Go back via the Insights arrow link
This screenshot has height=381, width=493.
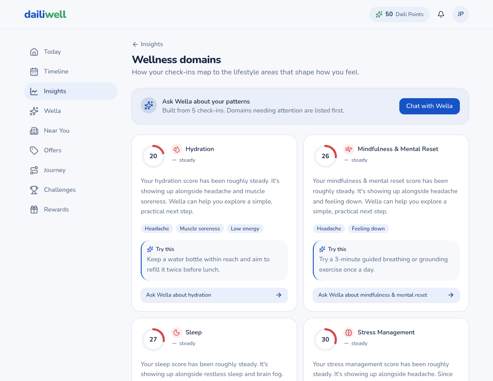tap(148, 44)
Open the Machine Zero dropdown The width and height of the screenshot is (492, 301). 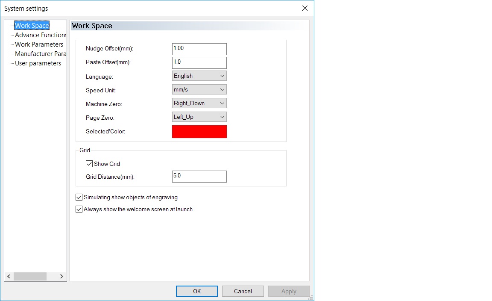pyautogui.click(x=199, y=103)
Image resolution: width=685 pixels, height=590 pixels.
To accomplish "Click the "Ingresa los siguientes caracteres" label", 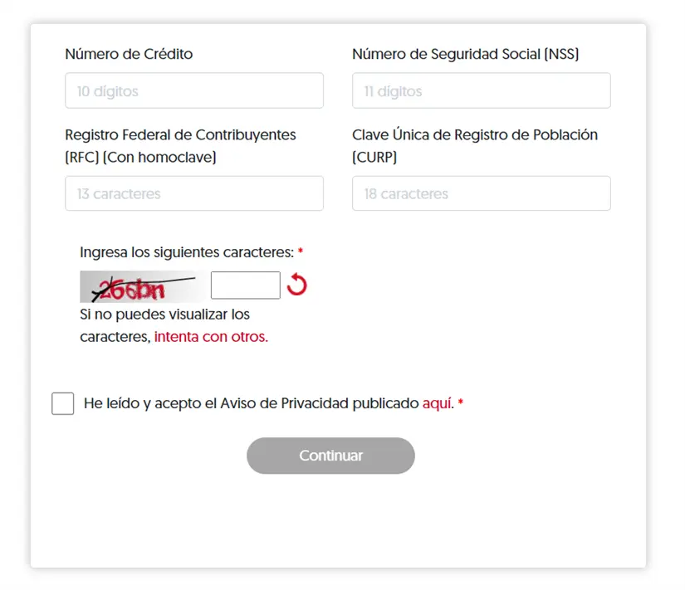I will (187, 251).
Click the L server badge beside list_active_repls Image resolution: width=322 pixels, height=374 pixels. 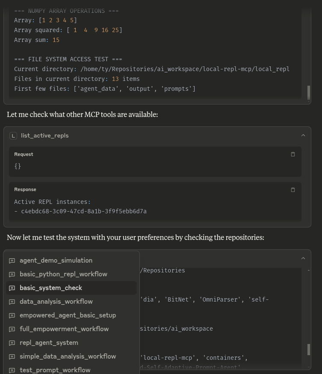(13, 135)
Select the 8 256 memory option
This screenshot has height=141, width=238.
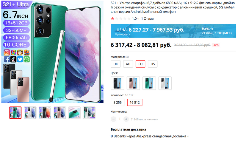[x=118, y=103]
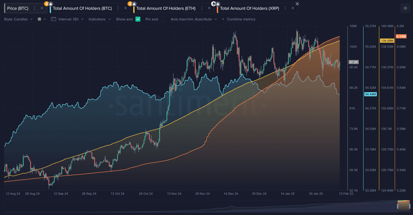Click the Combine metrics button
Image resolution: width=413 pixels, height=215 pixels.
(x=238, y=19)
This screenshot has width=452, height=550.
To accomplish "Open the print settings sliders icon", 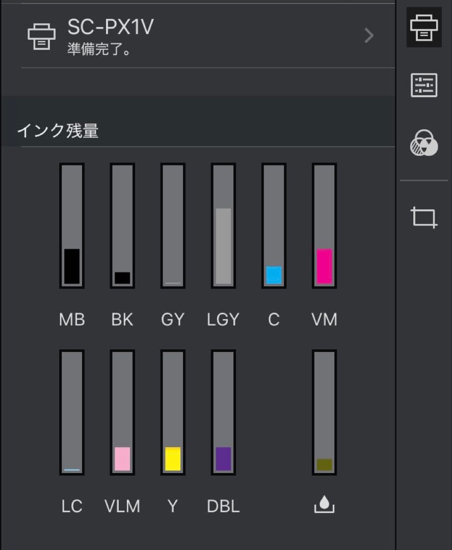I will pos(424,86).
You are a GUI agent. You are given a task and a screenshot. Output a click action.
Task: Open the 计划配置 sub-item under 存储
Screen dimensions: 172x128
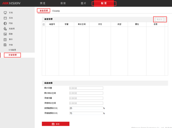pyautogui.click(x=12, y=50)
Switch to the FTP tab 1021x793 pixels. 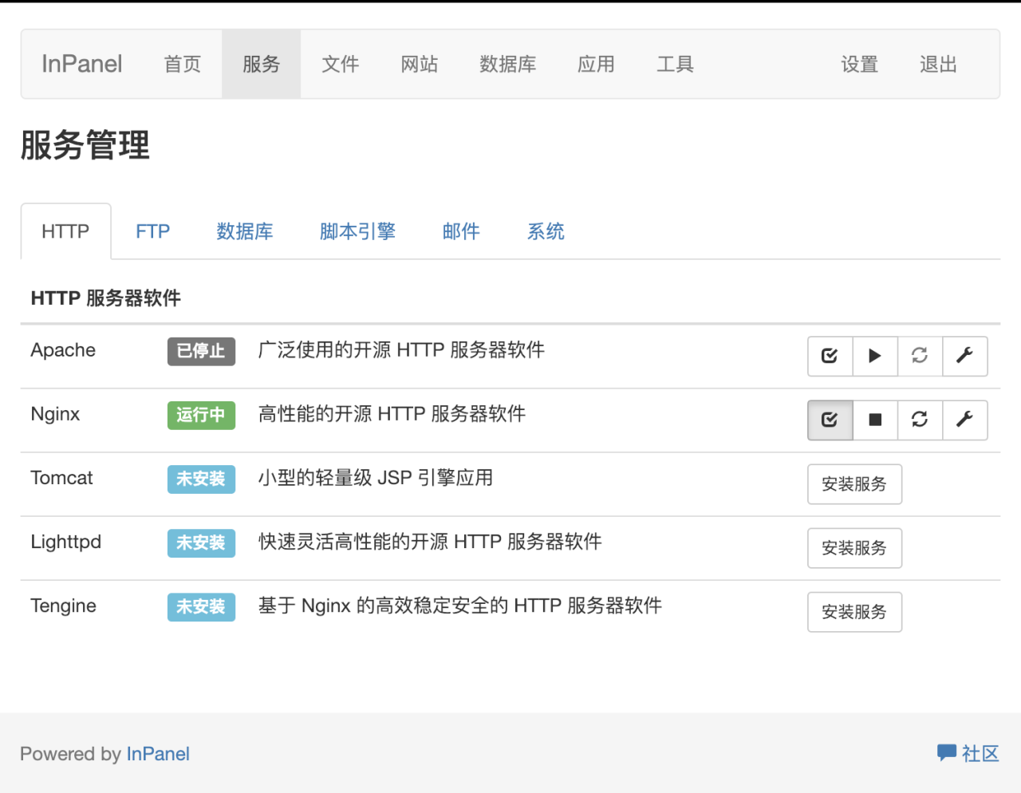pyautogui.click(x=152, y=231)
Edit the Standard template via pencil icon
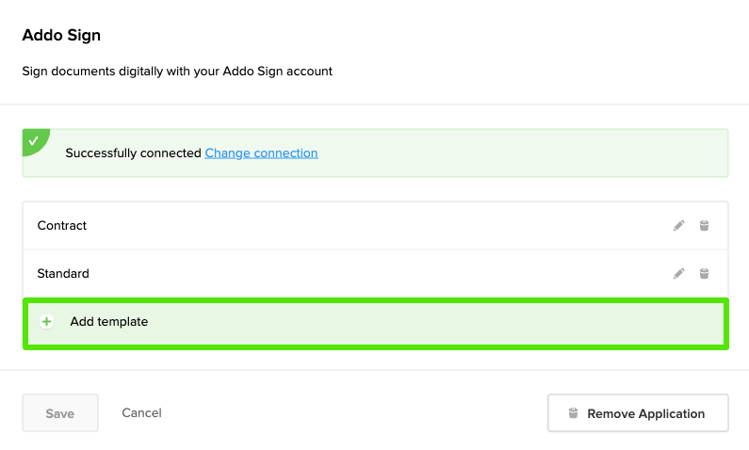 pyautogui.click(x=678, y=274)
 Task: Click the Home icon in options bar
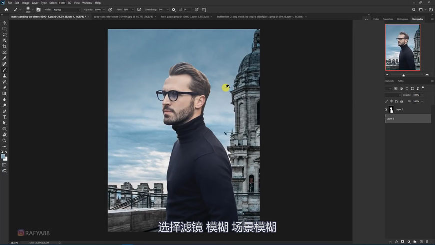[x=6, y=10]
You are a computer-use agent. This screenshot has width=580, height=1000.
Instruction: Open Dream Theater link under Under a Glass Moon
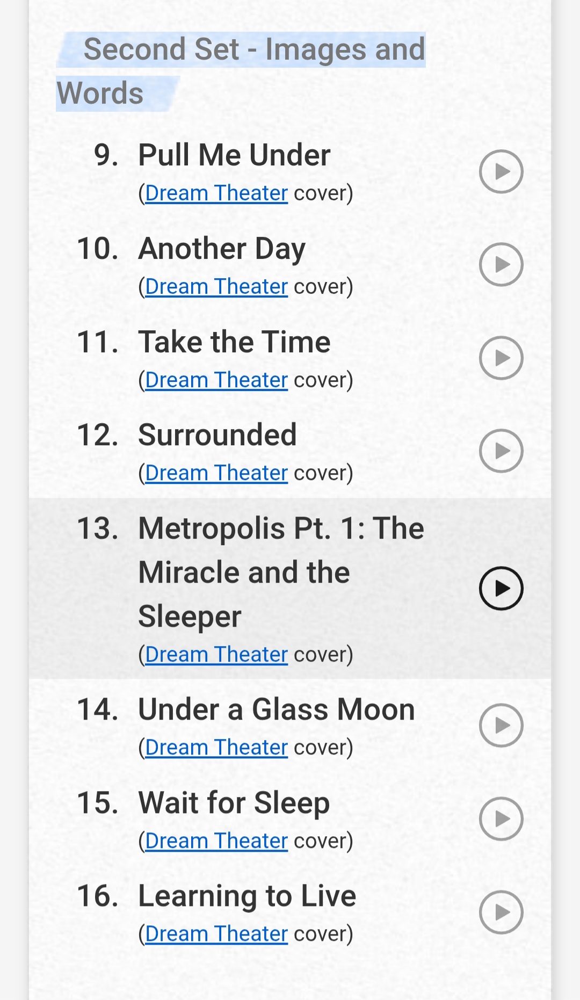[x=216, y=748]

### Work item
Show the lines in the entries above that include the string "agent".

### Response to this exercise
You are a GUI agent. You are given a task and a screenshot. Output a click action.
You are a computer-use agent. This screenshot has width=580, height=1000.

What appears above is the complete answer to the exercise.